Php remove tags and content in between and limit to 300 characters

I am trying to remove specific html tags such as <h3>content</h3> and <br> &nbsp; and whitespace from text that is stored in a database and also limit the text to 300 characters then followed by a read more link that scrolls to the full length description text bit further down the page.

I have been putting code together that I got from various forum posts/tutorials from the internet and it’s not pretty but it sort of works, for example it works on this product page:-

https://www.it-doneright.co.uk/shop/laptops-tablets/Laptops/lenovo-100e-chromebook-g2-laptop-11-6-celeron-n4020-4gb-32gb-emmc-webcam-wi-fi-no-lan-usb-c-chrome-os but on this product page https://www.it-doneright.co.uk/shop/components/Graphics-Cards/asrock-intel-arc-a310-lp-4g-pcie4-4gb-ddr6-hdmi-dp-2000mhz-clock-0db-cooling-low-profile

it leaves ul> but the ul> should not be displayed so the list remains as it is and the ul> should be <ul> but only seen in the source code and not on the page for people to see

Below is the code I currently have, sorry I know it’s not pretty

<h2 class="productsummaryheading mb-0">Product Summary</h2>
<?php
$html= substr($description,0,strrpos(substr($description,0,300)," "));
$final = preg_replace('#<h3>(.*?)</h3>#', '', $html, 1);
$final = preg_replace('~\x{00a0}~siu',' ',$final);
$final = trim(preg_replace('/\s+/', ' ', $final));
$final = strip_tags($final, ['ul', '&gt;ul&gt;', 'li']);
echo trim($final, ' <br> <br>');
?> ...<a href="<?php echo $_SERVER["REQUEST_URI"]; ?>#productdescription">Read More</a>

strip_tags expects a string as second parameter:

$final = strip_tags($final, '<ul><li>');

Thank you, I replaced the following line

$final = strip_tags($final, ['ul', '&gt;ul&gt;', 'li']);

with your code

$final = strip_tags($final, '<ul><li>');

It’s still outputting the ul> on the product page for the product https://www.it-doneright.co.uk/shop/components/Graphics-Cards/asrock-intel-arc-a310-lp-4g-pcie4-4gb-ddr6-hdmi-dp-2000mhz-clock-0db-cooling-low-profile

The second parameter in strip_tags is the things you DONT want the command to eat.
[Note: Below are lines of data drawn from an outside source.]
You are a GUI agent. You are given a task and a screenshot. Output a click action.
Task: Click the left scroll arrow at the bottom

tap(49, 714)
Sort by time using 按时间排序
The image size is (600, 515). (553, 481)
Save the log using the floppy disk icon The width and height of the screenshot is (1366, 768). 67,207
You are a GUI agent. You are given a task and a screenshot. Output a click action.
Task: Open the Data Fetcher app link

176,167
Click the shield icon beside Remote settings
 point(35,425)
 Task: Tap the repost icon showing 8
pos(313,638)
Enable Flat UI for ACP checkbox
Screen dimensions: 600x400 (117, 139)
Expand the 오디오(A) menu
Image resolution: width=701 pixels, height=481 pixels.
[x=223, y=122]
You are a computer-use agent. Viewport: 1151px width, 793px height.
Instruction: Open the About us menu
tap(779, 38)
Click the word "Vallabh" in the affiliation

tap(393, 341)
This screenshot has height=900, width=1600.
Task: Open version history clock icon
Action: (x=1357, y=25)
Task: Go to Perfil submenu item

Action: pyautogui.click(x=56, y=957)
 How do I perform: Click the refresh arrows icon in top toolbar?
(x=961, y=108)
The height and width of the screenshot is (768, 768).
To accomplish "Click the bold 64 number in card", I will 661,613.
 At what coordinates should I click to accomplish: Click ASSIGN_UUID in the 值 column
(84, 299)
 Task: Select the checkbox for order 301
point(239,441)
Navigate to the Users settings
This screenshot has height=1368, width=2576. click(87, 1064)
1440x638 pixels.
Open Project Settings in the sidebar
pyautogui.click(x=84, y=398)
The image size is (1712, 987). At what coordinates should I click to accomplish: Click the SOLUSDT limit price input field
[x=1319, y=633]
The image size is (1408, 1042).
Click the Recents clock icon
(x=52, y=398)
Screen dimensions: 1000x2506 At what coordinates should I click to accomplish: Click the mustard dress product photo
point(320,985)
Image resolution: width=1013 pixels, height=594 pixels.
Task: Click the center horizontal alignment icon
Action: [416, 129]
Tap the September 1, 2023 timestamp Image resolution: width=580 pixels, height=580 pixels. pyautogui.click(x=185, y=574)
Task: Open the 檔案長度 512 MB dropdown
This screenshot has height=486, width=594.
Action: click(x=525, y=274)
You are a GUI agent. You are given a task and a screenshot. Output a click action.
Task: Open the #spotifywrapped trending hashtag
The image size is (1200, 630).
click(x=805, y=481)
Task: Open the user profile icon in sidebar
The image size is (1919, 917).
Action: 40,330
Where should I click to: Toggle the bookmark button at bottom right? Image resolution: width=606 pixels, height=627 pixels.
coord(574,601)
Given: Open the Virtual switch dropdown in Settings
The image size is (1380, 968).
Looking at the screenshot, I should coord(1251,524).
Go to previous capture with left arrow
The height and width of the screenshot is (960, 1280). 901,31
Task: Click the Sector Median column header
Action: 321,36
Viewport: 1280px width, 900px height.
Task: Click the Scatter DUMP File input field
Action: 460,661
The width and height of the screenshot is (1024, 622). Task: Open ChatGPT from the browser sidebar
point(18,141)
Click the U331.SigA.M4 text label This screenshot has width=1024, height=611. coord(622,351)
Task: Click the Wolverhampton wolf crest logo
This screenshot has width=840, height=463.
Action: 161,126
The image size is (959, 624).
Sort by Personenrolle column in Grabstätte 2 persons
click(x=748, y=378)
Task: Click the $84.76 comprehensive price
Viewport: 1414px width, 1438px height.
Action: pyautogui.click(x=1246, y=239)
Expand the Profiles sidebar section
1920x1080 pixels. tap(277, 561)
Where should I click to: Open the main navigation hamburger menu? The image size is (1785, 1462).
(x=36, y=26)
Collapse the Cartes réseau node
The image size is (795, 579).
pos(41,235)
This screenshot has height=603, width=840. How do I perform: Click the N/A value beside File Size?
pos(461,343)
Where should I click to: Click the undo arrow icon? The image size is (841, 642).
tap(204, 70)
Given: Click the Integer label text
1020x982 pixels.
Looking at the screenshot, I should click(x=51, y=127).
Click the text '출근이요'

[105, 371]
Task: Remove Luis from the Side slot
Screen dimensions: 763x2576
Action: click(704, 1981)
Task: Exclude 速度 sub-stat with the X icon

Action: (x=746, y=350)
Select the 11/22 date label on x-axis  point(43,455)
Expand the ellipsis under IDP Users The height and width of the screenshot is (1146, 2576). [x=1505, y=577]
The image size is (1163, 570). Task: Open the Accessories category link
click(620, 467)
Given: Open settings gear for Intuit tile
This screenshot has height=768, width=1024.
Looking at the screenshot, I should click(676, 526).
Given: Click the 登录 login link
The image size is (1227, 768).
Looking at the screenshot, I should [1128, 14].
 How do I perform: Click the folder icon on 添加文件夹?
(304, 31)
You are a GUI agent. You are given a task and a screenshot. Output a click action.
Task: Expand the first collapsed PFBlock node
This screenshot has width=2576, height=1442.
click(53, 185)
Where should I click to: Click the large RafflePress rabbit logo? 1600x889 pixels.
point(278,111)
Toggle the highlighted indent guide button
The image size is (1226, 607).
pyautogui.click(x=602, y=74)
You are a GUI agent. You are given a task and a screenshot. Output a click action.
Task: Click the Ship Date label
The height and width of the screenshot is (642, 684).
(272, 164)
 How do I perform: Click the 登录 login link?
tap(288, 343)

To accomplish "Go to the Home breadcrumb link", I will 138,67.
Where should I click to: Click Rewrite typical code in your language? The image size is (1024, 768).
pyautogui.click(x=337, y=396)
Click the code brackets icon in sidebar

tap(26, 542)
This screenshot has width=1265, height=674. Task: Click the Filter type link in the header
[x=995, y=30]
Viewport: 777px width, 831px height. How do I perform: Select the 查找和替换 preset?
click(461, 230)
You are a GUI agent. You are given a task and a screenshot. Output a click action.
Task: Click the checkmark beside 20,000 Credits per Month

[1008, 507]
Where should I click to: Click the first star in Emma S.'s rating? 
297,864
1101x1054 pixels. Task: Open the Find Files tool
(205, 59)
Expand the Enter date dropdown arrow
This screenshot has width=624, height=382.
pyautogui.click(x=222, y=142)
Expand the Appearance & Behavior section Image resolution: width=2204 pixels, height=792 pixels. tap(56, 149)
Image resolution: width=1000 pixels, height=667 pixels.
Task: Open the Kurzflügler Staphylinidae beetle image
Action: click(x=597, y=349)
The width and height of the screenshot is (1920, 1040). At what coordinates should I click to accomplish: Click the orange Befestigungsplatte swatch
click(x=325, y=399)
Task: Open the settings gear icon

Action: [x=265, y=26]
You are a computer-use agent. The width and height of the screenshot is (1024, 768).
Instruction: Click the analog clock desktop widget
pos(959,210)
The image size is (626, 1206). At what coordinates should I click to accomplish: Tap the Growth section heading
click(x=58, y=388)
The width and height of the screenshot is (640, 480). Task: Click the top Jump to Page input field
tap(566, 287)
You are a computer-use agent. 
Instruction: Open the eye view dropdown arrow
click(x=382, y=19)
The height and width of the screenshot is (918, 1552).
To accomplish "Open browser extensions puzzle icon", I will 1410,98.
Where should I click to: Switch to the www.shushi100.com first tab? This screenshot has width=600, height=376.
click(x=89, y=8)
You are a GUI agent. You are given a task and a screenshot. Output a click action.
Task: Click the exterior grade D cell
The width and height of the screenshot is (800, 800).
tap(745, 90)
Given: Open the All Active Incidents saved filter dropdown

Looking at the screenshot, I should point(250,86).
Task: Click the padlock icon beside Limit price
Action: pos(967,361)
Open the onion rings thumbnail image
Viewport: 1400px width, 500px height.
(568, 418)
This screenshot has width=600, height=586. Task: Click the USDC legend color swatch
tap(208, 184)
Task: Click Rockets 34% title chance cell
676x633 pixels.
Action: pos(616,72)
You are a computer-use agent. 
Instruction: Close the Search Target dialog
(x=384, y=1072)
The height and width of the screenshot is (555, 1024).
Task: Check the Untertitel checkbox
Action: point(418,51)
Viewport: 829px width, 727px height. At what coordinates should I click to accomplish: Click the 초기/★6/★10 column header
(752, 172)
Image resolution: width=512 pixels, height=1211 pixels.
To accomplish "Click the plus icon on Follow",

It will eat all other tags. Also it’s allowed to have an array as a parameter (7.4+), or null as a parameter (8+).

It also wont eat malformed tags, so the ul> is missing its <, and it isnt a tag anymore.

I found the line causing the ul> issue and removed that line so now have the following code

<?php
$html= substr($description,0,strrpos(substr($description,0,300)," "));
$final = preg_replace('#<h3>(.*?)</h3>#', '', $html, 1);
$final = strip_tags($final, '<ul><li>');
echo trim($final, ' <br> <br>');
?>

On the product page https://www.it-doneright.co.uk/shop/laptops-tablets/Laptops/lenovo-100e-chromebook-g2-laptop-11-6-celeron-n4020-4gb-32gb-emmc-webcam-wi-fi-no-lan-usb-c-chrome-os is &nbsp; before the start of the text so need to remove the whitespaces and &nbsp; and on the product page https://www.it-doneright.co.uk/shop/components/Graphics-Cards/asrock-intel-arc-a310-lp-4g-pcie4-4gb-ddr6-hdmi-dp-2000mhz-clock-0db-cooling-low-profile is &nbsp; &nbsp; before the list so the remove the &nbsp; &nbsp; as well

How can I do them two things please so there are no whitespaces and non breaking spaces before the start of the text and the start of the list

Replace &nbsp; with a space, then trim() and then replace multiple spaces with a single space.

Sorry what would the code be for that as it goes past my php knowledge of what the code would be for that or is there a example link please that I could try and understand the code and get a example

Hey ian114,

For keeping <ul> tags but stripping the rest, you can try strip_tags($final, '<ul><li>') instead of your current approach. This allows those specific tags while removing others.

I would do it like this:

$description = strip_tags($description, '<ul><li>'); // strip all HTML except <ul> and <li>
$description = str_replace('&nbsp;', ' ', $description); // replace &nbsp; with actual spaces
$description = preg_replace('~\s+~s', ' ', $description); // replace multiple spaces with single space
$description = trim($description); // strip any spaces at start and end of string
if (strlen($description) > 300) {
    $description = substr($description, 0, strrpos($description, ' ', -1 * (strlen($description) - 300))); // limit to 300 characters
}

Though the results of script like these are almost always sub-optimal. It’s better that a human enters a summery for each product, if that’s feasible of course.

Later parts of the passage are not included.